• **ASSIGNMENT**:
Begin at the line containing "Peec AI Jobs (198, 2354)" and give again every line to the end of the records, exactly, without the pictures.

*** RAW DATA ***

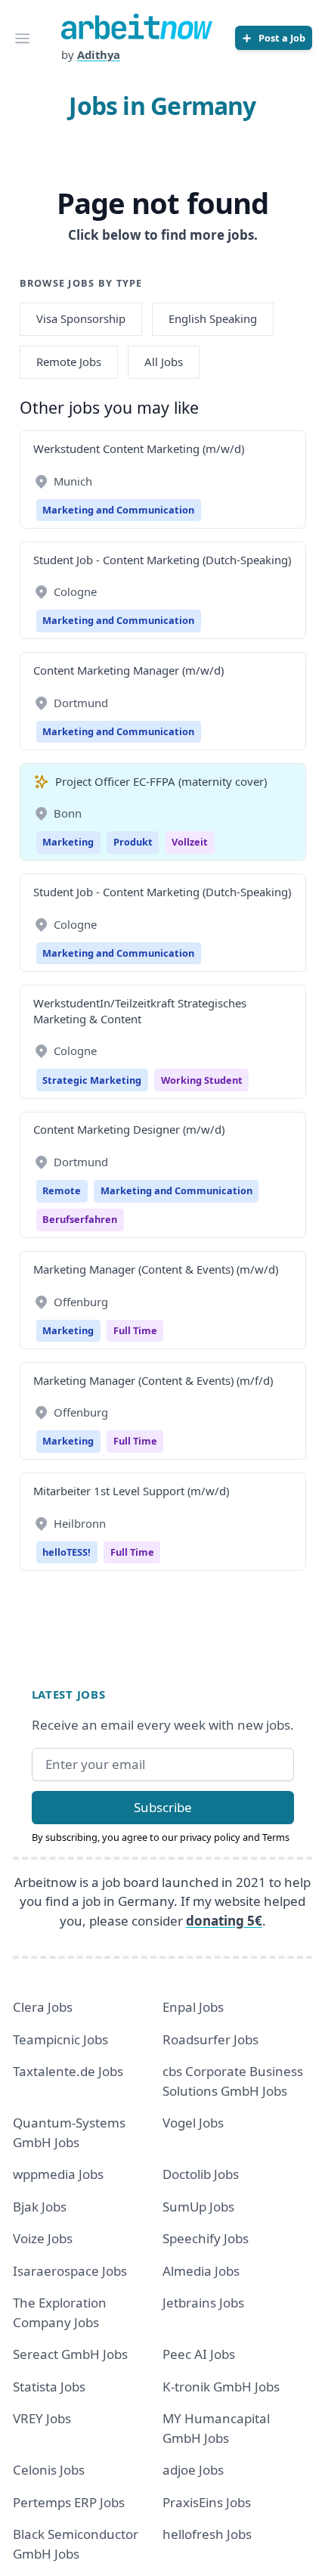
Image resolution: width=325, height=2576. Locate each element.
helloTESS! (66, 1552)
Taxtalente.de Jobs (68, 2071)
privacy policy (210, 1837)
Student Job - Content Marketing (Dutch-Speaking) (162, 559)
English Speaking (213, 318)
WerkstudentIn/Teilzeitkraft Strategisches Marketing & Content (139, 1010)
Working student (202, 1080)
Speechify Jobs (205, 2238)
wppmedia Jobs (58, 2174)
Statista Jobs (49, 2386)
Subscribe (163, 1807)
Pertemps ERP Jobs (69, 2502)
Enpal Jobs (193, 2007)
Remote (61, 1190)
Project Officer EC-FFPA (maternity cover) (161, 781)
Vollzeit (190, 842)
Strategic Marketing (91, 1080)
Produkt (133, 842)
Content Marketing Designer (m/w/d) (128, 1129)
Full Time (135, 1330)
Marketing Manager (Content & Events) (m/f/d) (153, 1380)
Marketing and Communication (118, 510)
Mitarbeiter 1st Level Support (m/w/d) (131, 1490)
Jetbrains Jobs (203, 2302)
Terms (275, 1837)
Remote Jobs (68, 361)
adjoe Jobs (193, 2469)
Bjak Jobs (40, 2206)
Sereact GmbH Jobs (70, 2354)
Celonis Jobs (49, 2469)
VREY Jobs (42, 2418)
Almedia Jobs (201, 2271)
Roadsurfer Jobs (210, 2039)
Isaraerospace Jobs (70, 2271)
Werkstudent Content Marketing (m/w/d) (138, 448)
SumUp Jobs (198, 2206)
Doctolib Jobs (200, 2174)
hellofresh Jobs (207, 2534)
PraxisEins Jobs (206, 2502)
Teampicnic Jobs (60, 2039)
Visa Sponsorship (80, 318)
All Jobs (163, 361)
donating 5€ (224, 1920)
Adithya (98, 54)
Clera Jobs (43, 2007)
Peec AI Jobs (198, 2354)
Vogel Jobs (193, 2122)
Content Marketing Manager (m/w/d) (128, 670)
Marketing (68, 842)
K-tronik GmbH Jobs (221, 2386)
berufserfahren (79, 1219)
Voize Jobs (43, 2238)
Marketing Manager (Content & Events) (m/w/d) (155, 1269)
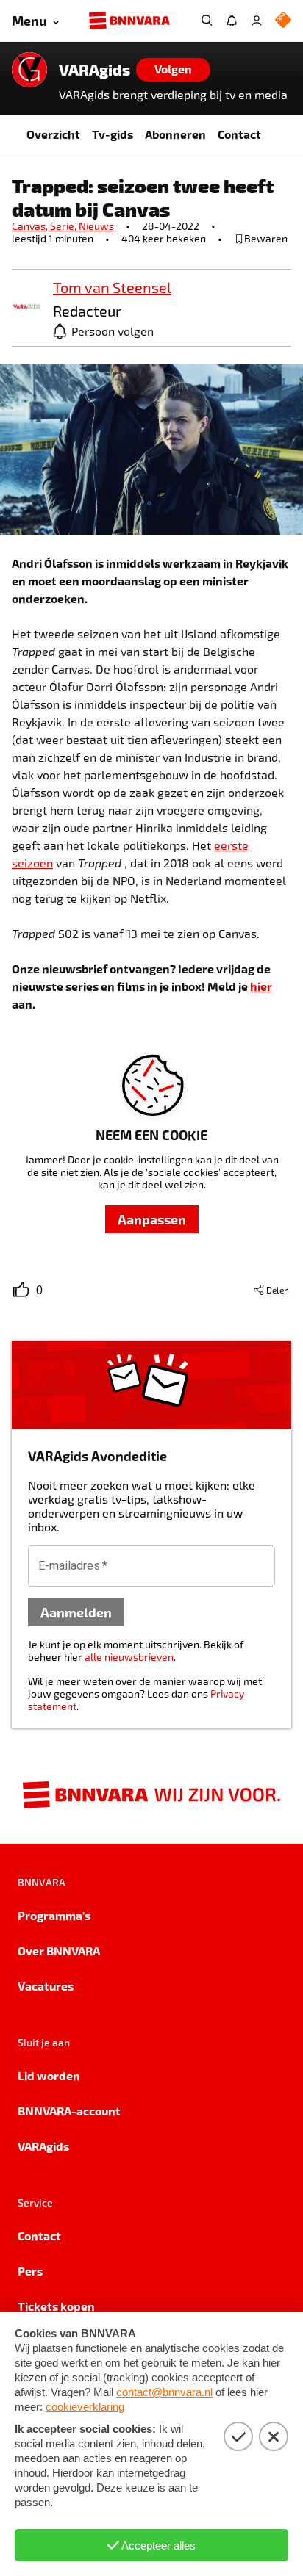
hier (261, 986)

***

• **THE COMPLETED TASK**:
Peec AI Jobs (198, 2354)
Vogel Jobs (193, 2122)
Content Marketing Manager (m/w/d) (128, 670)
Marketing (68, 842)
K-tronik GmbH Jobs (221, 2386)
berufserfahren (79, 1219)
Voize Jobs (43, 2238)
Marketing Manager (Content & Events) (m/w/d) (155, 1269)
hier (261, 986)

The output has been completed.